Bochum. Als Rainer Einenkel 1972 in Bochum seine Elektrikerlehre begann, wurde dort gerade die erste Opel-Manta-Generation montiert. Über 40 Jahre lang ist Einenkel seitdem morgens, mittags oder nachts auf den roten Backsteinbau mit dem riesigen Opel-Schriftzug zugegangen. Diesen Dienstag (20.5.) feiert der Betriebsratschef seinen 60. Geburtstag - und kommt trotzdem um 08.00 Uhr früh zur Sitzung mit der Geschäftsleitung.
Als Kämpfer für den Erhalt des Ruhrgebietswerkes ist er bekannt geworden. Seit den glorreichen Zeiten mit bis zu 20.000 Beschäftigten wird dort schon seit vielen Jahren immer wieder über Abbau geredet. Mit dem Werk als Lebensinhalt ist es für Einenkel aber bald vorbei. Wenn die Autofertigung Ende 2014 geschlossen wird, packt Einenkel das Patchwork-Bild mit dem roten Stern und der Friedenstaube an seiner Bürowand ein und geht in den Vorruhestand.

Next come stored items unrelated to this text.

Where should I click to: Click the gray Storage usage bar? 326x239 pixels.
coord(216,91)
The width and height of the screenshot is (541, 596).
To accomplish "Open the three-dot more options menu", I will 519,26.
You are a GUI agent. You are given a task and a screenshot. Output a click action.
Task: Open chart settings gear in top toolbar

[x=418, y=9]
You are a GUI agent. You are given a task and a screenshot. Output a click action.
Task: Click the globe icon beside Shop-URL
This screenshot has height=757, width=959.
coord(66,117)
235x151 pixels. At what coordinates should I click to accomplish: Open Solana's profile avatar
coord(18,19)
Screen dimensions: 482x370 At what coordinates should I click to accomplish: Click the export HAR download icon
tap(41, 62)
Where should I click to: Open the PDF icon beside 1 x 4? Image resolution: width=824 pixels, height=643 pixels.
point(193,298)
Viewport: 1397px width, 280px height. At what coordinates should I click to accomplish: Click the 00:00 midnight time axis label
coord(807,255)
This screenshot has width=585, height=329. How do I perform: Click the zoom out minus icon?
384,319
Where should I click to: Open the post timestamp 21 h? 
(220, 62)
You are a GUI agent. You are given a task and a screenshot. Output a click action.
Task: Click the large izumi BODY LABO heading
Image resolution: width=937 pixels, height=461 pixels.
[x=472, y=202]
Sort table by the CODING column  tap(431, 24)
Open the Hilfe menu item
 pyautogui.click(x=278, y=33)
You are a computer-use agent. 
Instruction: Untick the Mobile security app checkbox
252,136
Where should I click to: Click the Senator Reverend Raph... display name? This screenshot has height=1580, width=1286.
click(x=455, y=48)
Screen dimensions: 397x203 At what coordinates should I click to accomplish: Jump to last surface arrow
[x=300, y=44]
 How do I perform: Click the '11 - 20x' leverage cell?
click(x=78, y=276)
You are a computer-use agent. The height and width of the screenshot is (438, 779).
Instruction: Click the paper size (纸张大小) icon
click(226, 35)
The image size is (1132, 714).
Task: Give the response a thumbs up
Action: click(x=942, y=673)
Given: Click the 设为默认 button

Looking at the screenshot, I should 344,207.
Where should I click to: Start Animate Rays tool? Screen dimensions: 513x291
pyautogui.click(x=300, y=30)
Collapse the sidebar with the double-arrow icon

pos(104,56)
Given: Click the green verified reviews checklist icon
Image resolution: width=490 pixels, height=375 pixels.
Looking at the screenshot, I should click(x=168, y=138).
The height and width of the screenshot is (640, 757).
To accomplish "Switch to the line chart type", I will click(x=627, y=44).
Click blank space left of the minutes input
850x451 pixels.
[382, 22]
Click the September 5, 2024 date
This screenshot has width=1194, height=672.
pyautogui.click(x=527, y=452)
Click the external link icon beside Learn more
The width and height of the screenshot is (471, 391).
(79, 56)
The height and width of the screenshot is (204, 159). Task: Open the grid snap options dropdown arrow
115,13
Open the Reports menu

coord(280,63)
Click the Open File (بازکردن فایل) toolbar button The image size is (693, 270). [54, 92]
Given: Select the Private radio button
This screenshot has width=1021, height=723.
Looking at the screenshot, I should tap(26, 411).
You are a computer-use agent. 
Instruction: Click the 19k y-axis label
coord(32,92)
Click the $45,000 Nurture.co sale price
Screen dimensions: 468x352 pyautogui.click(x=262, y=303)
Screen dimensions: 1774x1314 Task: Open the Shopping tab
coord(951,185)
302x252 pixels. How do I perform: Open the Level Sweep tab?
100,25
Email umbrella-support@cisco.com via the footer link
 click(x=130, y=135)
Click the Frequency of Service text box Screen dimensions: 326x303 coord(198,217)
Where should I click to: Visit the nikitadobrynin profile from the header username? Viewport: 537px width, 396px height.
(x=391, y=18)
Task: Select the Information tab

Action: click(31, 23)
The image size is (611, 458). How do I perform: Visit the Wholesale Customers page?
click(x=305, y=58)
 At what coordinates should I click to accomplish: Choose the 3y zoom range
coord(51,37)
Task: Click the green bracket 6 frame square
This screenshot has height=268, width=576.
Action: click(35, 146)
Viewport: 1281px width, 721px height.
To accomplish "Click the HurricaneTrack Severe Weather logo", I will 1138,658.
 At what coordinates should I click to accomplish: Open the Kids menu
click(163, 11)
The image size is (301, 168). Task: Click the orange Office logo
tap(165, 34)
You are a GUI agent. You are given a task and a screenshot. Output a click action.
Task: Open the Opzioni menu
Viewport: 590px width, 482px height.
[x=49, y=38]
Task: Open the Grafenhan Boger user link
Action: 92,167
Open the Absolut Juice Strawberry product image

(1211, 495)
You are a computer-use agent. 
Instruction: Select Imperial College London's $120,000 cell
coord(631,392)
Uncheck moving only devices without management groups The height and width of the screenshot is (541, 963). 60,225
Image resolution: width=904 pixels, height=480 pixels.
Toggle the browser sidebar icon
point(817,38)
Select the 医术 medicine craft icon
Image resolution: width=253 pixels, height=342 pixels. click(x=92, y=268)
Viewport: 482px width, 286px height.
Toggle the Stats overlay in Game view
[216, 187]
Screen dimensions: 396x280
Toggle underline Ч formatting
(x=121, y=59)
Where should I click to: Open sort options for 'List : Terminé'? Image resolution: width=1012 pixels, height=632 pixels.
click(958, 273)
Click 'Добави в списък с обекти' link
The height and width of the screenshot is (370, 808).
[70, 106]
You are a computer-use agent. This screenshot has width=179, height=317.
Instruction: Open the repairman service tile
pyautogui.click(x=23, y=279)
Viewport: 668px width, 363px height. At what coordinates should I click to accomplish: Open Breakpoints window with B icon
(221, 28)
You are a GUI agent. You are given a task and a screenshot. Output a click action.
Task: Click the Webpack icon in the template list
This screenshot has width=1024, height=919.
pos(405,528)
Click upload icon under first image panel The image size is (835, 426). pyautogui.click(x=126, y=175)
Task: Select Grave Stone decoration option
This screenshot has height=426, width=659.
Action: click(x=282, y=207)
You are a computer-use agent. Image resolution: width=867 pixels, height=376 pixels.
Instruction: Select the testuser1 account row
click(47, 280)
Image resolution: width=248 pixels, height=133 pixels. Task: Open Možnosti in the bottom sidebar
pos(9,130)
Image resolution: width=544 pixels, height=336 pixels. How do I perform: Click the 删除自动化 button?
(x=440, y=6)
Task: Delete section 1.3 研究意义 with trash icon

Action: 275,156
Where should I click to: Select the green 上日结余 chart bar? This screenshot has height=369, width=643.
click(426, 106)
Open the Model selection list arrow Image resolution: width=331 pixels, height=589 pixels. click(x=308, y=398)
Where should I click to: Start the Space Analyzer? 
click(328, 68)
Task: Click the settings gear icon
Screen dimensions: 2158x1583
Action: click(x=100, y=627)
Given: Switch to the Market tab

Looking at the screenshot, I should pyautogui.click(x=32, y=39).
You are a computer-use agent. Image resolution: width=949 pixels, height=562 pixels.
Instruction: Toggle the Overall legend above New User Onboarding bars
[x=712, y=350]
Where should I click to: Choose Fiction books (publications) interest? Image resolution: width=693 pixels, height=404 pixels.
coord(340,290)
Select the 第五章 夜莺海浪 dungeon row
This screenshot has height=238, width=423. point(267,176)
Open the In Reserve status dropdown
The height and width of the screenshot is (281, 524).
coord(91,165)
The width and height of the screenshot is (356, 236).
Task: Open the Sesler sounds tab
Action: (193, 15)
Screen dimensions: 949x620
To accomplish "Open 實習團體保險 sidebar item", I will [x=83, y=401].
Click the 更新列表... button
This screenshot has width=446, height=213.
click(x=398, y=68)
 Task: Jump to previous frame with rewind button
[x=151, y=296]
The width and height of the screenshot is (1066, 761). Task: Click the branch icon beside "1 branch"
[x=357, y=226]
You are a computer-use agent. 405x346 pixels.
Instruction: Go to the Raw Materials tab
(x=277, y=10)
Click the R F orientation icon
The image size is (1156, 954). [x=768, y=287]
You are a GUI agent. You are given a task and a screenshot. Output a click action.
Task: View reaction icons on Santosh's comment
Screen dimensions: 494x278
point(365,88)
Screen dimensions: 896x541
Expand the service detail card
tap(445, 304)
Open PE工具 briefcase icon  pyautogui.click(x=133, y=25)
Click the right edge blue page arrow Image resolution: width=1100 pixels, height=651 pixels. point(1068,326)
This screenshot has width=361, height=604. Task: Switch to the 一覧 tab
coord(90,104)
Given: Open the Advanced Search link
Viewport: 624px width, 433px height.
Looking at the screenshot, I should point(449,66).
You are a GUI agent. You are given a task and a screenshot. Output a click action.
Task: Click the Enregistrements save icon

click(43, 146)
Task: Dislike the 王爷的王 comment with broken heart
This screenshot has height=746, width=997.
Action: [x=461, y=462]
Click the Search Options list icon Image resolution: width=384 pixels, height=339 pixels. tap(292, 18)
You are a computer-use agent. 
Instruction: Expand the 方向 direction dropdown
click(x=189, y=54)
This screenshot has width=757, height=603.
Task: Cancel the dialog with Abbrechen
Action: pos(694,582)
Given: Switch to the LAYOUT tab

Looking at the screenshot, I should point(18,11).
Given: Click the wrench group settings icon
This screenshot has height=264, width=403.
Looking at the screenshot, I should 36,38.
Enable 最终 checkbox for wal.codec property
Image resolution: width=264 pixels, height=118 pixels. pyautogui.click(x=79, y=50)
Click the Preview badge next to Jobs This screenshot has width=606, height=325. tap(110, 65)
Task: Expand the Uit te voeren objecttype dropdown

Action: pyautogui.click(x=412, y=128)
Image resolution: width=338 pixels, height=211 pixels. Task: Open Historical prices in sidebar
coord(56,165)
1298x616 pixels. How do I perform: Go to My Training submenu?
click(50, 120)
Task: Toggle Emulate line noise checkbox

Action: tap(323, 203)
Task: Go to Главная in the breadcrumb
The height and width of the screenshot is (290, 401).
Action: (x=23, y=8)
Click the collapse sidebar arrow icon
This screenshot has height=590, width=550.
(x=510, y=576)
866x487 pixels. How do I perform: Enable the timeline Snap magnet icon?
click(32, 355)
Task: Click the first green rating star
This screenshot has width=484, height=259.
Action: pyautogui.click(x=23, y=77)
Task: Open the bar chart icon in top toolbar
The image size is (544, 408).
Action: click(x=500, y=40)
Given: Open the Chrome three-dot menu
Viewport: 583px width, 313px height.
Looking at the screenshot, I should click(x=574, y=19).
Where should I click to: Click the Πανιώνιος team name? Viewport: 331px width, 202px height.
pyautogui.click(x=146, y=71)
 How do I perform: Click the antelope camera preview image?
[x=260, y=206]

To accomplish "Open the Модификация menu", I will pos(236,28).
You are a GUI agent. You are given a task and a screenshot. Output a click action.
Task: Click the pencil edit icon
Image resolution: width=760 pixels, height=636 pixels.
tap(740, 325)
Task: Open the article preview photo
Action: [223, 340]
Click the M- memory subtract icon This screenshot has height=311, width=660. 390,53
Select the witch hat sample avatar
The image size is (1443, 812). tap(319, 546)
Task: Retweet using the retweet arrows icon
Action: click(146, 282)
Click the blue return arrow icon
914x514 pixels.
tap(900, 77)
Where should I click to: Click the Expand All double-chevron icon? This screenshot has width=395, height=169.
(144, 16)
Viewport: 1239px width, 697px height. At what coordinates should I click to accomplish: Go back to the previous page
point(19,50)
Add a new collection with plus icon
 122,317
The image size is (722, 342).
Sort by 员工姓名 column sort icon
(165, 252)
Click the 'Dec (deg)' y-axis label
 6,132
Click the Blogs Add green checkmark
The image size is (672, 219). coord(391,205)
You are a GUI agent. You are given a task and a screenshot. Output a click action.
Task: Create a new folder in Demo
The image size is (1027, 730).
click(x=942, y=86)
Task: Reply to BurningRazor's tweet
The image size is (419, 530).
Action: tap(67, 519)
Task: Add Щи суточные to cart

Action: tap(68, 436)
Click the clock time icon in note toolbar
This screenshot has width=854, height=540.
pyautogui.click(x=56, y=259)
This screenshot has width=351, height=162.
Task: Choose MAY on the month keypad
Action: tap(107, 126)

Rainer Einenkel ist ein kleiner, eher schmächtiger Mann mit Brille und Halbglatze, aber im Kampf um das Bochumer Werk und seine Ansichten hat er immer mächtig Wind gemacht. Schlau, rhetorisch brillant und ohne Hemmungen, sich im Kampf für und mit Opel unbeliebt zu machen - notfalls auch bei den Betriebsratskollegen in Rüsselsheim oder bei der IG Metall.